Detroit closer Joaquin Benoit came on in the ninth in place of Verlander, who had thrown 111 pitches. Benoit struggled in a non-save situation in Game Four, but he recorded the first two outs with ease, retiring Crisp on a grounder to second and Donaldson on a strike-out swinging. Things got interesting at that point, when Lowrie doubled to left-center and Cespedes was hit by the pitch. Smith became the tying run at the plate, but he popped out to right to end the game.
Many were surprised that Verlander was lifted after the eighth, but Leyland said that his right-hander admitted to being fatigued after throwing 111 pitches.
"To be honest with you, we checked with him, and he was really tired after the eighth," Leyland said. "He felt like he could go back out, but I said, 'no, you're not going back out.' He felt like he could probably go out but couldn't get out of the jam, and I said, 'I'm not going to do that to my closer, you're done.'"
It was an outstanding season for the A’s, who took home an AL West division crown for a second straight year. Oakland posted winning months in every regular season month and won 96 games for the first time since 2003. They finished third in the American League in runs scored and second in team ERA, fielding a team that gave their opponents fits on both sides of the ball.

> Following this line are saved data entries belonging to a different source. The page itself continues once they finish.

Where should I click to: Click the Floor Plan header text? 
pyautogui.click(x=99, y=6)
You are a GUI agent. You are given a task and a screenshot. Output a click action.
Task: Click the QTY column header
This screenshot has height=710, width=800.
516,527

But, once again, the Tigers proved to be the A’s Achilles heel in the post-season. The combination of the power arms of Verlander and Game One starter (and Game Four winner in relief) Max Scherzer and missed opportunities in a winnable Game Four did the A’s in once again.
”We expected to go a little further than this this year, but at the end of the day, we did have a great season,” Melvin said. “A little more disappointing this year certainly than it was last year.”